Les Inrockuptibles - Serge Kaganski :

" On pourrait se laisser bercer des heures par sa créativité visuelle et sonore. (...) Trividic et Mario Bernard réussissent l’exploit de nous faire ressentir l’onde d’une expérience filmique".

Dvdrama - Romain Le Vern :

" L’Autre est une sombre bataille entre une femme et le diable qui l’emporte. Surprenant (...) Les réalisateurs de Dancing signent ici une oeuvre fascinante, paranoïaque et aliénée où les préoccupations du personnage principal sont une bactérie contagieuse prenant possession de notre raison".

Marianne - Danièle Heymann
"Beau film de Patrick Mario Bernard et Pierre Trividic (...)

Chronic’art.com - Jean-Sébastien Chauvin :
" Malgré ses défauts et ses parti-pris parfois répétitifs (trop de longue focale tue la longue focale) le film continue longtemps de cheminer en nous comme un mauvais rêve, signe que quelque chose le travaille insidieusement".



Journal des débats (L’Autre )

mardi 21 avril 2009 par Claude

Quelques impressions, mitigées, sur la soirée du jeudi 16 avril ...

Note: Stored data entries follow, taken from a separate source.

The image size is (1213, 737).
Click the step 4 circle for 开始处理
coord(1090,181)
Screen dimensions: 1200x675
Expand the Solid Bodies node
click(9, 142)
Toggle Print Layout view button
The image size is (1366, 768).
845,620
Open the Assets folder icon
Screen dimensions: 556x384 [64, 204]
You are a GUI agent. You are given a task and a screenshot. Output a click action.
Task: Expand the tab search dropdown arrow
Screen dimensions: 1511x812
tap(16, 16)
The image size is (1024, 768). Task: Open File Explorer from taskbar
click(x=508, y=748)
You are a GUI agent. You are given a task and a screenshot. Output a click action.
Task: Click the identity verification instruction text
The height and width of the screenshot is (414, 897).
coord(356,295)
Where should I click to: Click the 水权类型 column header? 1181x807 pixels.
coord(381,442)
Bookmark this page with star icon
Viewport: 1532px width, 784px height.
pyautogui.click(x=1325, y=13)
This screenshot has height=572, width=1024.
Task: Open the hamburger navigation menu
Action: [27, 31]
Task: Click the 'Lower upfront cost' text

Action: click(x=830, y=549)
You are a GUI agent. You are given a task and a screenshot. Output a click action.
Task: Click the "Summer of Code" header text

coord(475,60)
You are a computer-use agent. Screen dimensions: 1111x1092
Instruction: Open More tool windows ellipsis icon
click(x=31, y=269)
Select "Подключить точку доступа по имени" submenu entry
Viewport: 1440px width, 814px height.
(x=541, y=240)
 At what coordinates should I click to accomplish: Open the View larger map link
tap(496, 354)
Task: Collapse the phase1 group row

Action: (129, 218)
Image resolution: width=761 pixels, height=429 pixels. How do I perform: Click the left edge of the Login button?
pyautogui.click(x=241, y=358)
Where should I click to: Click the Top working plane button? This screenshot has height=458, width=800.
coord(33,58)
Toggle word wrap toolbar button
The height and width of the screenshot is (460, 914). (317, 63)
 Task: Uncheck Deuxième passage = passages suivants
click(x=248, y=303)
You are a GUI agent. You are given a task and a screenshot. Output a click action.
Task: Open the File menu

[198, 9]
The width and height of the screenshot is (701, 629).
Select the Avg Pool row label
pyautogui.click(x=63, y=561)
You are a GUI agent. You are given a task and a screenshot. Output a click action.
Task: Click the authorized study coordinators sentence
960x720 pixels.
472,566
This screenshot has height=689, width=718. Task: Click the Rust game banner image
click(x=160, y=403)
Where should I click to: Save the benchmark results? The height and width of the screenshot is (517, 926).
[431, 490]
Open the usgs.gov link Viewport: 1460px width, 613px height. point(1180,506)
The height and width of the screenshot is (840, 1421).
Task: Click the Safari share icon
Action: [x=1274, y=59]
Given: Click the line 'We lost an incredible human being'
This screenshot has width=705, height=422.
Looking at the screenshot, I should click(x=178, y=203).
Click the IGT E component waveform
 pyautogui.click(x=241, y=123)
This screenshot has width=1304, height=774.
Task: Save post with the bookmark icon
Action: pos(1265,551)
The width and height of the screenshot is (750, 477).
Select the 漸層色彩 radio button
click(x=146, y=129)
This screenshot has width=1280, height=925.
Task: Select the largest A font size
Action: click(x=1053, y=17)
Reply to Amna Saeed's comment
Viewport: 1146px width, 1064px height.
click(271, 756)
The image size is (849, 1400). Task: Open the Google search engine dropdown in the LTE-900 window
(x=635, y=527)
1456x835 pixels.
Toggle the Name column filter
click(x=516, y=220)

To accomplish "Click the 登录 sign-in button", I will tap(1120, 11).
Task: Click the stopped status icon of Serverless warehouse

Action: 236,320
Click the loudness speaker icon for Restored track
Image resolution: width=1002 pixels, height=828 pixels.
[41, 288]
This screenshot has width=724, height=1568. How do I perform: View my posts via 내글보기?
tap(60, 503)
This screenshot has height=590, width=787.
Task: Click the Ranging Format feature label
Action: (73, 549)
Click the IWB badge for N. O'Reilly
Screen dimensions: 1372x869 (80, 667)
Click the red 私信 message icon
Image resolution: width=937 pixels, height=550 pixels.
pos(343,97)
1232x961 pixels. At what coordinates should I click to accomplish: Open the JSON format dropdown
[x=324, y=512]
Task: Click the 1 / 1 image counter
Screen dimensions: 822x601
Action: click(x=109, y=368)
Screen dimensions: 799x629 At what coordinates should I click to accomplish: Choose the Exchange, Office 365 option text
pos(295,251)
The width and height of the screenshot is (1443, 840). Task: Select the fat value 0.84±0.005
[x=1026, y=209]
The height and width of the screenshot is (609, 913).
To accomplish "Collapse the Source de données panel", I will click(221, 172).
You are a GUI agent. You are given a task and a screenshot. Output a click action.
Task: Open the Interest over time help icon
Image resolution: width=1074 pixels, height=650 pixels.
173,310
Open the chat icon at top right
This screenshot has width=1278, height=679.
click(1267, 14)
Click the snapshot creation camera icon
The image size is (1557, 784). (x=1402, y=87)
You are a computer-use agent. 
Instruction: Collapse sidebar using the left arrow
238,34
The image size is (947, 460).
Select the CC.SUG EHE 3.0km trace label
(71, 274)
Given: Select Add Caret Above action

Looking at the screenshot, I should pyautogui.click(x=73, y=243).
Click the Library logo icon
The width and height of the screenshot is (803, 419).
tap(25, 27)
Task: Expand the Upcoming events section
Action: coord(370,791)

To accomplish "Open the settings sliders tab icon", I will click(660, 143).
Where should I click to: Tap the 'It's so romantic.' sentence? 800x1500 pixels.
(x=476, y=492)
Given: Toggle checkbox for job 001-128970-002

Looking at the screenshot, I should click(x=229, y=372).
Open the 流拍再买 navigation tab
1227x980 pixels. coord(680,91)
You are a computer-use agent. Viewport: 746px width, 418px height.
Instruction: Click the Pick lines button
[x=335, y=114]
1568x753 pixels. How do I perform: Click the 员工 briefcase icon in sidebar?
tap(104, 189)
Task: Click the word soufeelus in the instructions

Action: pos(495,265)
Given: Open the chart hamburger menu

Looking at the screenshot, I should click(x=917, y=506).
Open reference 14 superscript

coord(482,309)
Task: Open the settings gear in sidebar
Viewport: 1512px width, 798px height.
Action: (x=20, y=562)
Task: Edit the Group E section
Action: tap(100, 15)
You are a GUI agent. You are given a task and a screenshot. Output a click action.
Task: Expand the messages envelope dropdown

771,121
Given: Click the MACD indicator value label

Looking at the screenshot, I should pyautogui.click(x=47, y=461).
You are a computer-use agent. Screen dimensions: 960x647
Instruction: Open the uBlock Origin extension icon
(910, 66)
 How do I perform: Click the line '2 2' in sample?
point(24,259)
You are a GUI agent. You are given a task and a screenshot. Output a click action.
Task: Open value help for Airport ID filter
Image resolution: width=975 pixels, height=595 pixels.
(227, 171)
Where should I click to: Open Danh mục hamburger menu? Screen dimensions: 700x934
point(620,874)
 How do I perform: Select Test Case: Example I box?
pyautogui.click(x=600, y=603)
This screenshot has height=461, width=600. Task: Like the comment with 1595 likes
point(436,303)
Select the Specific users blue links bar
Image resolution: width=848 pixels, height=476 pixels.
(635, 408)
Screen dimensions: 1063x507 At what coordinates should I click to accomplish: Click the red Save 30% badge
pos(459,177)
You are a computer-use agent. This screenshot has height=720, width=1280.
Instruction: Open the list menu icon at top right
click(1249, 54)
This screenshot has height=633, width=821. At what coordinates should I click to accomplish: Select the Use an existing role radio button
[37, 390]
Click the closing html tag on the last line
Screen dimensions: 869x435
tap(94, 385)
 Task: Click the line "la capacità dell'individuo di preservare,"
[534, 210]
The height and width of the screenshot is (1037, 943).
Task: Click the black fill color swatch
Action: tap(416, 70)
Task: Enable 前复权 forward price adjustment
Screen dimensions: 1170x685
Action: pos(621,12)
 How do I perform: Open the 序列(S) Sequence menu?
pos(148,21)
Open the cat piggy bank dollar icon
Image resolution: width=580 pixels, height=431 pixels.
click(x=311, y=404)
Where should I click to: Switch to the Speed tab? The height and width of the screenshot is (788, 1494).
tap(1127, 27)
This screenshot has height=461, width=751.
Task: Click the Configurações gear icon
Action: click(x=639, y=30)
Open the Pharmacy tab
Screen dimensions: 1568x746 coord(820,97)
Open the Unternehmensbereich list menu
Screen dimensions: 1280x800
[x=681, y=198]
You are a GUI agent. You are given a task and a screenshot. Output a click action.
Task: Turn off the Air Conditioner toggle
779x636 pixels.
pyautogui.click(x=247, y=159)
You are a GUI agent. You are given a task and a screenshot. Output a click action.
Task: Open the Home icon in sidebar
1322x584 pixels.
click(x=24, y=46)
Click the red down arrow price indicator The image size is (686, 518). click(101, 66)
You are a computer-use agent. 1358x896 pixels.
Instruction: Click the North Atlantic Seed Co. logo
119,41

On attendait, avec "L’Autre", à en juger par les critiques dithyrambiques - complaisantres ? - de la presse sur ce film et l’interprétation de Dominique Blanc, une oeuvre puissante et bouleversante, à la mesure du récit incandescent d’Annie Ernaux : "L’occupation."
Les réactions dans la salle auront été plutôt froides. Seules Christine et quelques amies ont été touchées, voire secouées par ce portrait de femme jalouse, possédée et sont entrées dans cette souffrance, cette obsession. D’autres spectatrices ont ainsi fait remarquer que la froideur de cet univers, de reflets, d’écrans divers, de villes nouvelles ( rappelle Françoise) est justement réaliste et pertinente : la douleur, quand on ne peut la combattre mais qu’on s’ y abandonne totalement, produit justement cet isolement total, ce combat avec ses démons - miroir couvert de journaux pour ne plus se voir, coups de marteau sur la même glace ou sur son propre crâne enfiévré à la dérive...
Certes on ne peut nier que le délire d’Anne-Marie est bien rendu et que le tissu urbain, ce monde de lumières froides, de boîtes de nuit, d’appartements modernes le renforce. On est certes impressionné par les toutes premières et dernières images du film, cette vision nocturne d’autoroutes et d’axes routiers, de centres commerciaux réduits à des points lumineux, à des traces évanescentes qui disent la "moderne solitude" que chante si bien Souchon ; mais n’est pas Lynch ou Sorderbergh qui veut ...
Ce qui m’a gêné, c’est que le personnage ne semble faire aucun effort pour sortir de sa solitude, qu’on ne voit nullement l’autre femme, ni l’ancien ni le nouveau couple : à aucun moment, on ne la voit aller vers les autres malgré son métier d’assistante sociale : elle est même odieuse avec une femme à qui elle dit qu’elle est pire que "folle : normale et foutue". Drôle d’assistante : pourquoi ne pas avoir gardé le métier d’écrivain de "L’Occupation", au prétexte que c’était moins dramatique, moins en prise sur le réel ? Les enseignants ne sont-ils pas chaque jour au contact de la réalité humaine ???
Des spectateurs ont fait remarquer que justement il n’y a pas d’amour, voire pas ou peu de désir paradoxalement ici... Une femme souffre, en devient tantôt pitoyable, tantôt méchante. Elle s’enferme dans son monde. Pourquoi avoir multiplié les effets de miroir, les cadrages serrés, les mouvements de caméra incessants ? - se demande Roland, sévère sur ce film.
Pour moi, l’écriture sèche, jamais complaisante d’Annie Ernaux atteint mieux son but : dire que le désir et le désespoir nous traversent, "planter les aiguilles de la jalousie" - rappelle finalement Henri, lecteur assidu et passionné de l’écrivain.